New York — CIT Group, which could be headed for bankruptcy court soon, said today it has entered into an agreement with investor Carl Icahn for a $1 billion line of credit to use as it pursues its restructuring plans.

The troubled lender to small and midsized businesses, which has solicited bondholder support of both a debt exchange offer and prepackaged Chapter 11 bankruptcy option, said the new line from Icahn Capital LP can be drawn on before Dec. 31, subject to certain conditions, and could be used as debtor-in-possession financing should the company file for bankruptcy protection.

That financing, along with a new $4.5 billion loan announced two days ago, and other credit sources "will further enhance CIT's liquidity during the execution of its restructuring plan and ensure its ability to serve its existing small business and middle market customer," the company said in a news release.

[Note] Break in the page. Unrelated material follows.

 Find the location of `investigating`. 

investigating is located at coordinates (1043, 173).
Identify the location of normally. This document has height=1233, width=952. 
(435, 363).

Earlier this week, CIT rebuffed a $4.5 billion financing offer from billionaire investor Icahn, a CIT creditor, saying it saw no evidence that Icahn could fund the loan commitment. Icahn said CIT was overpaying for the announced competing credit facility as a way to win favor with existing lenders by providing them millions in related fees.

The deadline for a $30 billion debt swap offer that CIT floated to bondholders last month expired at midnight, and the lender said early today it was still tabulating results.